Jason Berry’s ‘City of a Million Dreams,’ exploring history of second lines, opens at Broad Theater

Gambit Weekly
By Will Coviello

Second lines are a calling card for New Orleans, whether they’re experienced as the parades put on most Sundays throughout the year by social aid and pleasure clubs, the versions that have become parts of weddings and events, or the knockoffs arranged for tourism and convention groups who fall in behind a brass band and walk.

New Orleanians know the relation of the parades to jazz funerals. There’s hardly a documentary about New Orleans music and culture that doesn’t include images of second lines, but few films dig into their history and meaning like Jason Berry’s “City of a Million Dreams.” With its onscreen narrators, clarinetist Dr. Michael White and the late Deb “Big Red” Cotton, even fewer are as well positioned to discuss the relationship of loss, relief and joy.

Berry, who has written extensively about the city’s music and history, released the book “City of a Million Dreams” to coincide with New Orleans’ tricentennial. It used the jazz funeral for Allen Toussaint as a jumping off point for an expansive look at the city’s history and ongoing challenges, which include the removal of monuments to the Confederacy and white supremacy. The film is a companion piece that focuses primarily on jazz funerals and second line traditions.

Much of the documentary is seen through the eyes of White and other musicians, including trumpeter Gregg Stafford. White talks about being invited as a young man by Doc Paulin to play his clarinet in a jazz funeral procession. White estimates that he’s played in more than 200 jazz funerals. Stafford recounts joining Danny Barker’s Fairview Baptist Church Band, which trained a generation of young musicians who would become leaders in the city’s jazz bands and reinvigorated brass band traditions.

The film explains the transition from the once prevalent benevolent societies to Social Aid and Pleasure Clubs. Because of systemic racism, insurance companies used to not write policies for Black people, and the societies organized to pay for doctor visits and also burial in a society tomb. They also provided the band for the funeral procession, when the bands went from playing mourning dirges to more ecstatic music following the burial. Second line parades now are primarily celebratory, though they reflect more than that. Fred Johnson discusses the importance of the formation of the Black Men of Labor group, and there’s great footage of its first parade.

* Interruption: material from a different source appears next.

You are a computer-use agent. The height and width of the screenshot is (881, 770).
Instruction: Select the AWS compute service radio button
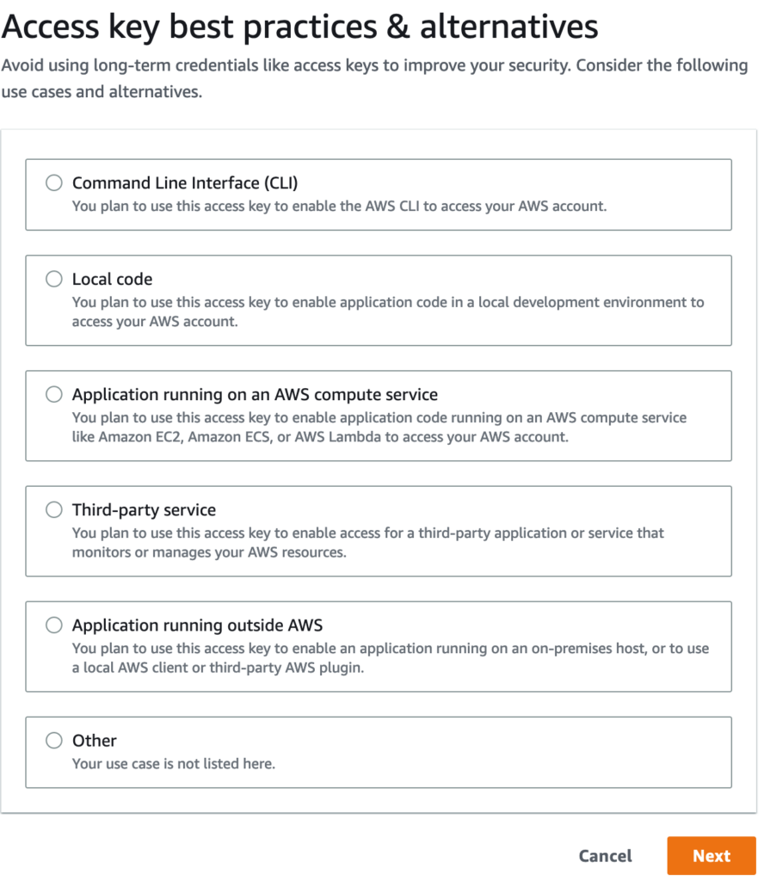point(54,394)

But one of the film’s most notable strengths is the abundance of footage from funerals and funeral parades, especially for culture bearers. That includes the ceremonies for Big Chief Donald Harrison Sr., Linda Lacen, the wife of sousaphonist Anthony “Tuba Fats” Lacen, the legendary Paul Barbarin’s funeral in 1969 and more. There’s also interview footage with Harold “Duke” Dejan, leader of the Olympia Brass Band.

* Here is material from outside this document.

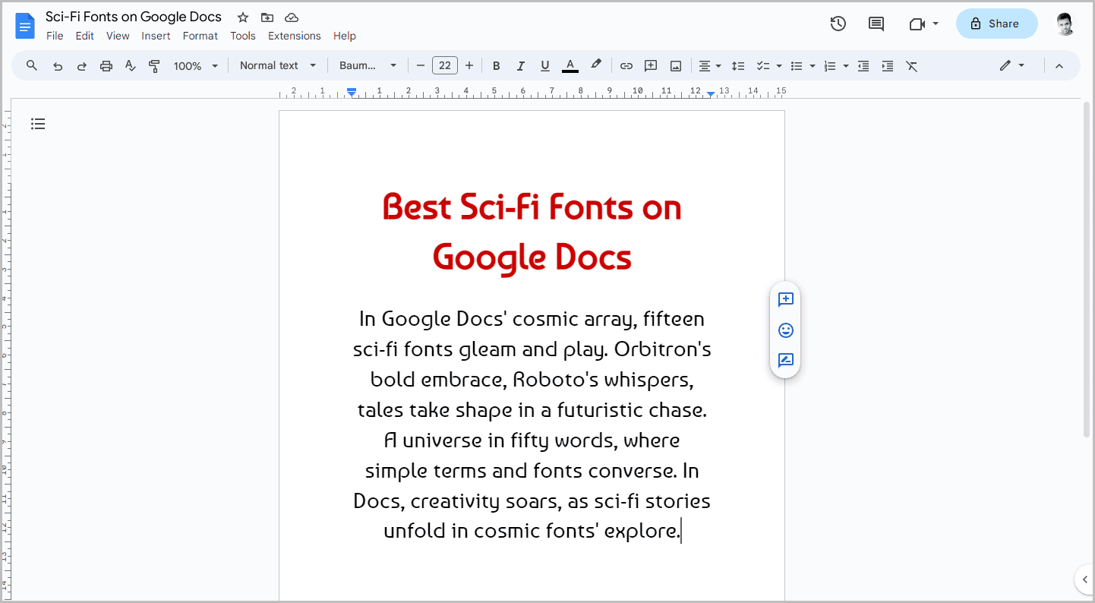Open the text color picker
The image size is (1095, 603).
(570, 65)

As a musician and historian, White has great insight into all of this. His house was flooded during Hurricane Katrina, and his tour of the wreckage echoes the film’s sense of tragedy and loss.

Deb Cotton’s story also is poignant. She moved to the city and fell in love with its culture. She covered second lines for Gambit and wrote about the city’s culture in her own book and online. She was one of 19 people shot during a second line on Mother’s Day in 2013. She appears on film, both documenting parades before the shooting and afterward. She publicly forgave the man who shot her and visited him in prison. In the years following the shooting, she had 36 surgeries and died in 2017.

It’s a harsh reminder that the parade tradition was intricately tied to grief. It’s also part of understanding the impetus that drives the parades’ celebration of life. Berry’s documentary is one of the few that captures the whole picture.

“City of a Million Dreams” opens at The Broad Theater on June 17.